[THE DATA]:

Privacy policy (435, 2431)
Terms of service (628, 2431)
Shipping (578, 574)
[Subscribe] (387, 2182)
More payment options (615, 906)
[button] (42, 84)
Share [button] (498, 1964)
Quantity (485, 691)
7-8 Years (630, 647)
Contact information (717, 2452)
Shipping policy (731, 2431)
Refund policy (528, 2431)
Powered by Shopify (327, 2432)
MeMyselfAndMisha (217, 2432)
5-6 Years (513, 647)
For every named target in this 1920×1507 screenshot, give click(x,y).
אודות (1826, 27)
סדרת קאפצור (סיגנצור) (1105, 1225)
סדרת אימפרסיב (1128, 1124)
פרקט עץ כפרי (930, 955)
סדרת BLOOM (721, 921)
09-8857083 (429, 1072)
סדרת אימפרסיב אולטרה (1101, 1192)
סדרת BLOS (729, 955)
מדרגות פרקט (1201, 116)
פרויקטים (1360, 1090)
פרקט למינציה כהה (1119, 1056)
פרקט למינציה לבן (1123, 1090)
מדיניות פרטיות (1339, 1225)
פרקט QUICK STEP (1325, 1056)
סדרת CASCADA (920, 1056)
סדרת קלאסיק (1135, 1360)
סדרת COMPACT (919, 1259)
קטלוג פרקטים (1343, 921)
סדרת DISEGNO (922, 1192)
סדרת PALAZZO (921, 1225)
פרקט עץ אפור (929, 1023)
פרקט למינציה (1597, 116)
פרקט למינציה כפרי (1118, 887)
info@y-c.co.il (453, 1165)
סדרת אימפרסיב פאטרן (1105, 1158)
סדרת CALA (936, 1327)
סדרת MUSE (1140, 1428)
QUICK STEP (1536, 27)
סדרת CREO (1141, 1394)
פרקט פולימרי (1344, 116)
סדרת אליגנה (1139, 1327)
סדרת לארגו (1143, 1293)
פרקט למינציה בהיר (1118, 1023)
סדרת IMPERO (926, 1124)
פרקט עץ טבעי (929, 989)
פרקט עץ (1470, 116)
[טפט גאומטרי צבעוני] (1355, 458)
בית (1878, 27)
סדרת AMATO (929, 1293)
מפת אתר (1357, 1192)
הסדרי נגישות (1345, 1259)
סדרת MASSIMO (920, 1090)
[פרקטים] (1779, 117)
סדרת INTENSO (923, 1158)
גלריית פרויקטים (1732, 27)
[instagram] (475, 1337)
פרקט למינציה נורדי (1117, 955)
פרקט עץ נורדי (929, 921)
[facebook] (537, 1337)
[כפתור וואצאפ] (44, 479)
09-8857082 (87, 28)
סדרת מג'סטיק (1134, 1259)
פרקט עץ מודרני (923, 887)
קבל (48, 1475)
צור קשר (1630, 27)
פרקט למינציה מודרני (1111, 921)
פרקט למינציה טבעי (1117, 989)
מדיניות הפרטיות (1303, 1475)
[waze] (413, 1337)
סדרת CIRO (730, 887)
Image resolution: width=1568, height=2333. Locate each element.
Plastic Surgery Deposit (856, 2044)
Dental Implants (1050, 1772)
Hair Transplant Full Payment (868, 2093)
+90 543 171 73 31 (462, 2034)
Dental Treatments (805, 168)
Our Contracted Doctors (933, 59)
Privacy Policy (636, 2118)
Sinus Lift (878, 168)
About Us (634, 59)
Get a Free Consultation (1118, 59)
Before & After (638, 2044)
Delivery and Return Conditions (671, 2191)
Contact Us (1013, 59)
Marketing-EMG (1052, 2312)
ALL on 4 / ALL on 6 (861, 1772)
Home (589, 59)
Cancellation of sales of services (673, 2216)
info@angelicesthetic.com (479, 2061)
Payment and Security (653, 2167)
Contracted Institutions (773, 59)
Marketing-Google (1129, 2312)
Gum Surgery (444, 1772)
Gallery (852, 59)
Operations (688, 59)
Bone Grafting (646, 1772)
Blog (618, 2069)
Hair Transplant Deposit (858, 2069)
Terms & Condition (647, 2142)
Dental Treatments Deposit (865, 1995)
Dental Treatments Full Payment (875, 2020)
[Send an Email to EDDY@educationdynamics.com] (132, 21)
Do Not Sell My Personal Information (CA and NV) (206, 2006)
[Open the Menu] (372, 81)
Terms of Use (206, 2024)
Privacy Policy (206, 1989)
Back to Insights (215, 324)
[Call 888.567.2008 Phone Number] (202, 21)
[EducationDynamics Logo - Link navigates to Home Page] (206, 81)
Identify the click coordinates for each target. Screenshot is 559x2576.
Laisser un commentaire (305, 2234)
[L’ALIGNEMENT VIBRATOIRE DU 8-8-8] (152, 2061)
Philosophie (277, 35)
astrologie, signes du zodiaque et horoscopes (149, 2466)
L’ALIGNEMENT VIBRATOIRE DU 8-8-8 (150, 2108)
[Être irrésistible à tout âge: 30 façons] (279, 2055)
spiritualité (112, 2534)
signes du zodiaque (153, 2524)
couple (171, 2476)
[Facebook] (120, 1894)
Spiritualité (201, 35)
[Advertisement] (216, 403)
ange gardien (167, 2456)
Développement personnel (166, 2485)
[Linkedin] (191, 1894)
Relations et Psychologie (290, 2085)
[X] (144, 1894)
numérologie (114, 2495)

[YOUR GOAL]: Each line of the material that has the word "Contracted" belongs in the answer.

[WRITTEN SOLUTION]:
Our Contracted Doctors (933, 59)
Contracted Institutions (773, 59)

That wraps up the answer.